Analogamente, in riferimento a coloro che risiedono nel nostro paese, ma hanno a proprio carico familiari residenti fuori Italia, l’art. 67 del citato regolamento comunitario assegna il diritto alle prestazioni a sostegno della famiglia:

  • a favore dei familiari che risiedono in uno Stato membro differente da quello competente a versare dette prestazioni,
  • come se risiedessero in quest’ultimo Stato membro.

Alla luce di quanto dice il regolamento richiamato, ecco il perché delle ragioni delle recenti interrogazioni parlamentari. Le norme sull’assegno unico e universale vanno in un’altra direzione rispetto a quanto stabilito in ambito dell’Unione Europea. Anzi nel nostro meccanismo del beneficio i figli residenti in un paese straniero – non convivendo con il richiedente – non fanno parte dell’identico nucleo familiare ai fini ISEE. Conseguentemente non rilevano ai fini dell’attribuzione del contributo.

Assegno unico: le regole potrebbero cambiare?

Negli ambienti della politica interna sta emergendo l’ipotesi di riconoscere l’assegno unico e universale almeno ai cittadini italiani che vivono in un paese straniero. Essi però debbono pagare le imposte sul reddito in Italia e non debbono essere percettori di identiche prestazioni in un paese straniero.

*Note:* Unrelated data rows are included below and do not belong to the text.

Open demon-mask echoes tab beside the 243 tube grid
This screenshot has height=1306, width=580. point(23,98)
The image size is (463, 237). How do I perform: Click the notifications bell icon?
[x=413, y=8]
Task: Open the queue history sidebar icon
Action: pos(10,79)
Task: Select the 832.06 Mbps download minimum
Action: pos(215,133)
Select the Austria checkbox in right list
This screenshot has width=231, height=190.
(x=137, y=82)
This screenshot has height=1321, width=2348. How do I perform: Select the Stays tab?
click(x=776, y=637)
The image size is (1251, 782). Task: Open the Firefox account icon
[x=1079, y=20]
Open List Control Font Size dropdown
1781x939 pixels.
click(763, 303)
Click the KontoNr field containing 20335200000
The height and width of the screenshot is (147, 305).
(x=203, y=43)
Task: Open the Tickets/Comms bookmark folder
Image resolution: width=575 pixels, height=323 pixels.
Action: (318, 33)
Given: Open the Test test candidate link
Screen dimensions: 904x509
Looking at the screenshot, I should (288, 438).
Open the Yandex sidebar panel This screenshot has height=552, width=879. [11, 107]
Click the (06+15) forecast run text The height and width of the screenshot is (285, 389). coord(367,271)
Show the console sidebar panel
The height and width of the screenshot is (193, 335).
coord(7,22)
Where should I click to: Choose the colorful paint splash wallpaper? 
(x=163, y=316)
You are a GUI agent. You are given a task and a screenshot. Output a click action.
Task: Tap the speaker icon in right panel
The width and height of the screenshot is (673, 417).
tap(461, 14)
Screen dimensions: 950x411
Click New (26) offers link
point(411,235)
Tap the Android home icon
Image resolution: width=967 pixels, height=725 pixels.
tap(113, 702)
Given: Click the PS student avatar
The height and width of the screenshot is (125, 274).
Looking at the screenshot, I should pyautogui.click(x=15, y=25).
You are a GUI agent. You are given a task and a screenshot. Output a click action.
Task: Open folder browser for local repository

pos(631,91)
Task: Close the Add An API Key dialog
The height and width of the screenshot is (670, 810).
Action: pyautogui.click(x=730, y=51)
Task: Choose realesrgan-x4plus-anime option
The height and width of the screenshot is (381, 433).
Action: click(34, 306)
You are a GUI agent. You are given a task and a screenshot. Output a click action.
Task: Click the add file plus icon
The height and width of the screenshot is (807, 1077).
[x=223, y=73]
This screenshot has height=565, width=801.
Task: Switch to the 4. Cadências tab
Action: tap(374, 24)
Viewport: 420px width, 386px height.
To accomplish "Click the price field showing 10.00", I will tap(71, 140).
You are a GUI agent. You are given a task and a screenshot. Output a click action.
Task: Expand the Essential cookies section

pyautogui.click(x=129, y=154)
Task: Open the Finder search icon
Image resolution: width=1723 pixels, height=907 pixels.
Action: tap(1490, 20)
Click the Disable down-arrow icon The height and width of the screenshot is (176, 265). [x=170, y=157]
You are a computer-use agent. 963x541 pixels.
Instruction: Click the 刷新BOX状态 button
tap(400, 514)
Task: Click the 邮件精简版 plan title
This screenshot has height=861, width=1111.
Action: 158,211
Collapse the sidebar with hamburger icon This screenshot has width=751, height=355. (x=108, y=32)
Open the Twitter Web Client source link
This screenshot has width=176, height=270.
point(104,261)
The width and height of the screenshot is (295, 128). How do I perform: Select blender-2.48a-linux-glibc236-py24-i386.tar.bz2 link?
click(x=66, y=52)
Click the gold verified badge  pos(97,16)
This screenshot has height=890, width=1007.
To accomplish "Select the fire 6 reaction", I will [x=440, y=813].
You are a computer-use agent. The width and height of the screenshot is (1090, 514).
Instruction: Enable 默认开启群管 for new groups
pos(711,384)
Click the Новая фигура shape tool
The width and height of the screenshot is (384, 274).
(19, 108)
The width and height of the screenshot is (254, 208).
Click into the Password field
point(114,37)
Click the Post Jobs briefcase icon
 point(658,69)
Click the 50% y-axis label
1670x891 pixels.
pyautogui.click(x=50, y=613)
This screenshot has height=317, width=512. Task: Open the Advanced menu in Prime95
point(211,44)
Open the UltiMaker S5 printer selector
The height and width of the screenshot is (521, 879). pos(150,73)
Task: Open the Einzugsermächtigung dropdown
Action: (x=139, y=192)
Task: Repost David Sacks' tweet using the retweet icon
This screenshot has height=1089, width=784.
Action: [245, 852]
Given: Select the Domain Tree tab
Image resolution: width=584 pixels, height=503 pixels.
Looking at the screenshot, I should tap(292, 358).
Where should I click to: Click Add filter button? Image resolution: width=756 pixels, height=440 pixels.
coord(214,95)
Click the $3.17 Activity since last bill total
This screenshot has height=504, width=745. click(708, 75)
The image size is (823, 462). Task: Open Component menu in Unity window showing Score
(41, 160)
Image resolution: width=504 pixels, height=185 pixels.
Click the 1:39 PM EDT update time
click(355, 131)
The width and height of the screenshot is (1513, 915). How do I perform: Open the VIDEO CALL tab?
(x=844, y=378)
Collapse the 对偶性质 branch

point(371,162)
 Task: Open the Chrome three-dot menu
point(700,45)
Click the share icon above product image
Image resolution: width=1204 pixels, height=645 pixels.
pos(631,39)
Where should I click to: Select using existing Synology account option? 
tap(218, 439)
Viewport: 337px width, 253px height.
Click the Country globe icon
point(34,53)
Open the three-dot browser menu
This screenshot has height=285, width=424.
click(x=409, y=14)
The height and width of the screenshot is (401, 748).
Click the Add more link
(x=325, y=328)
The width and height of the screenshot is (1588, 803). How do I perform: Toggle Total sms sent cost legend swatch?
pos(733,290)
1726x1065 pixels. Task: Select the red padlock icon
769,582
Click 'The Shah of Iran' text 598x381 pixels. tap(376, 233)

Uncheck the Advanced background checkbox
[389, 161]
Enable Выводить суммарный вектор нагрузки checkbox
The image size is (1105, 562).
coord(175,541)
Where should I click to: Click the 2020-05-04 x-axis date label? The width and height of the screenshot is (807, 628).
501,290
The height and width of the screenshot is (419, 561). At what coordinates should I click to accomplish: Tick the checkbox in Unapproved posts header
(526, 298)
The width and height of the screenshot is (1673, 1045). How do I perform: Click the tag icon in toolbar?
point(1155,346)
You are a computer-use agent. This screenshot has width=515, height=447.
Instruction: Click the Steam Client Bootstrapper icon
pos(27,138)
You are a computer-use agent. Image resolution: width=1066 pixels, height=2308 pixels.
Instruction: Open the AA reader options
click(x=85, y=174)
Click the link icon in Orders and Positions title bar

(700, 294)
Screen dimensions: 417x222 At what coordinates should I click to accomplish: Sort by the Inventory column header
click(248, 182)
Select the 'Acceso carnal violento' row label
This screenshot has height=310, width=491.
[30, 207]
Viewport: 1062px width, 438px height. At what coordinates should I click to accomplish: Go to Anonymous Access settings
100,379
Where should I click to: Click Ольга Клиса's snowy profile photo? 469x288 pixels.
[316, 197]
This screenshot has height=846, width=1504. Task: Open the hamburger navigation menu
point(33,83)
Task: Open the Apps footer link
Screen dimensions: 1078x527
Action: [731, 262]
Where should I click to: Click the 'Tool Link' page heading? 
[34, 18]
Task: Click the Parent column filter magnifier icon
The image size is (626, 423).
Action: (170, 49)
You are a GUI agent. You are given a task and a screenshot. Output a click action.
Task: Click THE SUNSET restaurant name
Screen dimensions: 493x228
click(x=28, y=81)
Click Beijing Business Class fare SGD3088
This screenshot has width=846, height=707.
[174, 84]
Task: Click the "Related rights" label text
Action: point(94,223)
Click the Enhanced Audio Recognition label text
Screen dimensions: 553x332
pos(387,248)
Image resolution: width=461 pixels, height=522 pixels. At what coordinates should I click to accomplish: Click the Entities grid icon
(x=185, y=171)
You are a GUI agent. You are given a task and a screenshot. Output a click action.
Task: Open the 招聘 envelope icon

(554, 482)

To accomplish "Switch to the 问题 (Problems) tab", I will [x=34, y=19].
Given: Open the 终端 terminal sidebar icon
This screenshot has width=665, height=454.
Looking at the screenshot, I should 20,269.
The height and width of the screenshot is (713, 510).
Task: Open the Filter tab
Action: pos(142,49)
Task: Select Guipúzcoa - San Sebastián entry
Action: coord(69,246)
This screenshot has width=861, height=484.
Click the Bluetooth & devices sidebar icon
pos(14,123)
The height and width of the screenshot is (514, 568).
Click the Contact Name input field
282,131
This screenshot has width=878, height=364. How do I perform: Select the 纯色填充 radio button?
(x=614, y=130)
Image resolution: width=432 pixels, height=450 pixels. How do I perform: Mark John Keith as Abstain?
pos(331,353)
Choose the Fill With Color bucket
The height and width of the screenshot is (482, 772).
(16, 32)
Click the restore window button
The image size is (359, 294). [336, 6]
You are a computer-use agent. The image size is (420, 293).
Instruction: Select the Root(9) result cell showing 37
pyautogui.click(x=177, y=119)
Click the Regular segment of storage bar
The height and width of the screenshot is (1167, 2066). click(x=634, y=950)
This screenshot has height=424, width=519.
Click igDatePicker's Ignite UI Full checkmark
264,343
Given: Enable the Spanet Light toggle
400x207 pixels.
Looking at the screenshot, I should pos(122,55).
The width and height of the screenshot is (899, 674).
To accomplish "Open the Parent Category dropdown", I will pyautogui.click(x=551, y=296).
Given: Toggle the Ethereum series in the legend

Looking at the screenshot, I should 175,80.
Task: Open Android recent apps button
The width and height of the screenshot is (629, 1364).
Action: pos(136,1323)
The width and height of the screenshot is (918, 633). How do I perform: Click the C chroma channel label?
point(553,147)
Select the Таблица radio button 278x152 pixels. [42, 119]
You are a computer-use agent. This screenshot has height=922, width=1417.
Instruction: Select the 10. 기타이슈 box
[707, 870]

In alternativa, c’è chi propone quanto meno di ripristinare gli ANF e le detrazioni per i figli a carico di età al di sotto dei 21 anni. Ciò al fine di mettere una pezza ad alcune norme che ultimamente sono finite nel mirino di chi ne ha rilevato un contrasto con le regole UE. Attendiamo a questo punto i prossimi sviluppi e se, e in che modo, l’Esecutivo agirà per porre un rimedio alla questione.